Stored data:
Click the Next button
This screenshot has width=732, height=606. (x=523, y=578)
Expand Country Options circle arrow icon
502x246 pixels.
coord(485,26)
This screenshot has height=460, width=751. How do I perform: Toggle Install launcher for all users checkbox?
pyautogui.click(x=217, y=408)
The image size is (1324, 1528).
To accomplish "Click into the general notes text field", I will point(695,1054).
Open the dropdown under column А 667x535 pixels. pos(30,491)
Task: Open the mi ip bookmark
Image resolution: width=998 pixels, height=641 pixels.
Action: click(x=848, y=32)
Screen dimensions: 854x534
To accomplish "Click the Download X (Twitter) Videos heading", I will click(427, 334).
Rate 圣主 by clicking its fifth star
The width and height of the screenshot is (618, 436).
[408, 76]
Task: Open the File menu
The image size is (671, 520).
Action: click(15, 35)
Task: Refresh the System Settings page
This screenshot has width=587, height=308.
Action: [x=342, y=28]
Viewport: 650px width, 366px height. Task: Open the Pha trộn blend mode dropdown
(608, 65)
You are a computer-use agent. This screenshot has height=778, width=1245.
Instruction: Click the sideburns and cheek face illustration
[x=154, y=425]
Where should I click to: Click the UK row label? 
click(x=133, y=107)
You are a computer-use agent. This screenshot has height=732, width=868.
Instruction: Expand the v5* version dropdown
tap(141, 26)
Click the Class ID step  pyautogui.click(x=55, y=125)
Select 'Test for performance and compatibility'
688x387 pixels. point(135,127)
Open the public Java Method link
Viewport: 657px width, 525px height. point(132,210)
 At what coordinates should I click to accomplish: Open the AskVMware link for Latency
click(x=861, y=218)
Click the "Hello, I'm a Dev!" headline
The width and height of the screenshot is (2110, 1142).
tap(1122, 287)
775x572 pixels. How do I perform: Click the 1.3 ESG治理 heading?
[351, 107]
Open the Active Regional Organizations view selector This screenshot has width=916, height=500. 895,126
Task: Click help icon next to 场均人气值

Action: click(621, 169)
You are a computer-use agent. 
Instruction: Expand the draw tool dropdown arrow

Work instruction: Which lines of the data include "agent"? Copy each of them.

Response below:
You are a computer-use agent. This screenshot has height=778, width=1245.
You are a computer-use agent. This screenshot has height=732, width=868.
You are a computer-use agent. 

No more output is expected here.